**Short problem a:** According to the forum thread below, which chip does the Fab Echo use?

== Document text ==

Is it somehow a "better" reverb than the digital engine used in the Holy Grail and others? I don't think it could be. Reverb is complex enough that *any* set of algorithms is bound to leave some folks wanting even while it's as glorious as warm chocolate pudding to others.


----------



## gtrguy (Jul 6, 2006)

GONE


----------



## mhammer (Nov 30, 2007)

My mistake. I know the Fab Echo uses a Princeton Technologies PT2399 digital chip (easily modded to produce as much as 350msec delay time rather than the single stock delay time), but was under the (obviously mistaken) impression that the first of the Danelectro pedals (in the heavy cast chassis) used a standard MN3205 BBD chip. As this picture illustrates - http://www.e-basteln.de/harp/Images/large_disassembly.jpg - the basis of the pedal is a 40-pin chip, which I take to be the PT2395, a digital delay chip, and a decent one. The pins for an 18-pin chip right beside it is undoubtedly the 256K DRAM chip needed by the PT2395 to provide 800ms of delay.

Though opinions vary about how effectively a digital delay can match the quality of an all-analog, my sense is that with the right filtering, it can do a helluva decent job. In his effects pedal book, Dave Hunter interviews Roger Mayer, and Mayer makes some interesting observations about digital delays. What he suggests is that the real differences between analog and digital occur during the note decay. While the signal amplitude is high, it is encoded by more bits, where once the note tapers off, there are fewer bits to encode it and you start to creep into quantization error with the last wisps of the delayed signal. Some folks would argue with that, though I would not classify myself as someone who knows enough about the state-of-the-art in a/d conversion to be able to argue staunchly one way or the other. Certainly 10 years ago, he probably would have been correct. Whether his concerns matter any more is something I'll leave to the experts.

But yes, you were absolutely correct.


----------

===
== Provided data ==

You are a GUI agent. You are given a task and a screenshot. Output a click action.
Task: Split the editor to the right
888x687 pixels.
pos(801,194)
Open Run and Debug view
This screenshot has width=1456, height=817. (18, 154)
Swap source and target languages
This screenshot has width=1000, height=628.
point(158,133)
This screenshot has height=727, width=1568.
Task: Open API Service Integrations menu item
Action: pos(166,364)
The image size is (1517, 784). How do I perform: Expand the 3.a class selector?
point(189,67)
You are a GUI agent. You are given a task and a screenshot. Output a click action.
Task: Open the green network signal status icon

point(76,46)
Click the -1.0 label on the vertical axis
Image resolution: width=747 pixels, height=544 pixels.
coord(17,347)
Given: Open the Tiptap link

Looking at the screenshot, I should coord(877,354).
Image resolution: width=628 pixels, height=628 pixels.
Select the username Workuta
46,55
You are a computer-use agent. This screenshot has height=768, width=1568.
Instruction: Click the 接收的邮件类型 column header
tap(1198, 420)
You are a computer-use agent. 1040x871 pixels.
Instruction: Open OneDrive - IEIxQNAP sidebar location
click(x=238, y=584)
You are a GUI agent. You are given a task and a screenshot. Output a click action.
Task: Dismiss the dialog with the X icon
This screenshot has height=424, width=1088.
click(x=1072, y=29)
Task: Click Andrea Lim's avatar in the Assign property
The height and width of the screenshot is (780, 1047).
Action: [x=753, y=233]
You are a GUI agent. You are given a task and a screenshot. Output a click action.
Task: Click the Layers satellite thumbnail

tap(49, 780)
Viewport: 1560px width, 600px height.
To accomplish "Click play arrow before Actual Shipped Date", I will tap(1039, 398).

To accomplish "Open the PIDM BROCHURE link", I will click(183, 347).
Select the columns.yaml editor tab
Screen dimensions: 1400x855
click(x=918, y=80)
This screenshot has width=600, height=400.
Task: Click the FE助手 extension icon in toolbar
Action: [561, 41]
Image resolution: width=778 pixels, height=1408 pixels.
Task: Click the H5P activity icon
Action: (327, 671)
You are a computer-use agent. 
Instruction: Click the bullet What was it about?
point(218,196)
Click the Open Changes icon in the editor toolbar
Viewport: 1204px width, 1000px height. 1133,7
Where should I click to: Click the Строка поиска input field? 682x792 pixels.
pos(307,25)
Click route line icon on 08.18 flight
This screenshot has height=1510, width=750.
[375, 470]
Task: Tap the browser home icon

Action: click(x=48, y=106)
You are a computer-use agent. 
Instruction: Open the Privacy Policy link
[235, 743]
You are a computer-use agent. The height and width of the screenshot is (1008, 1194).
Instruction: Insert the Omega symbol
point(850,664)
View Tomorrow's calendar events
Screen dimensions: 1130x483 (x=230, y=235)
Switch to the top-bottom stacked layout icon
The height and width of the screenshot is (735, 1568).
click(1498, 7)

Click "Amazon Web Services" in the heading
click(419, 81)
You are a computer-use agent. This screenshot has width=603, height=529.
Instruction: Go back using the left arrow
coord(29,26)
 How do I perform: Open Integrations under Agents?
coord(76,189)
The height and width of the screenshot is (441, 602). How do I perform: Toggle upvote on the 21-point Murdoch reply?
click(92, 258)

===

**Short problem b:** Reproduce, unchanged, the lines of the listing starting with the line containing "Click the Open" and going on through the last line of the listing.

**Result a:** It uses a Princeton Technologies PT2399 digital chip.

**Result b:**
Click the Open Changes icon in the editor toolbar
Viewport: 1204px width, 1000px height. 1133,7
Where should I click to: Click the Строка поиска input field? 682x792 pixels.
pos(307,25)
Click route line icon on 08.18 flight
This screenshot has height=1510, width=750.
[375, 470]
Task: Tap the browser home icon

Action: click(x=48, y=106)
You are a computer-use agent. 
Instruction: Open the Privacy Policy link
[235, 743]
You are a computer-use agent. The height and width of the screenshot is (1008, 1194).
Instruction: Insert the Omega symbol
point(850,664)
View Tomorrow's calendar events
Screen dimensions: 1130x483 (x=230, y=235)
Switch to the top-bottom stacked layout icon
The height and width of the screenshot is (735, 1568).
click(1498, 7)

Click "Amazon Web Services" in the heading
click(419, 81)
You are a computer-use agent. This screenshot has width=603, height=529.
Instruction: Go back using the left arrow
coord(29,26)
 How do I perform: Open Integrations under Agents?
coord(76,189)
The height and width of the screenshot is (441, 602). How do I perform: Toggle upvote on the 21-point Murdoch reply?
click(92, 258)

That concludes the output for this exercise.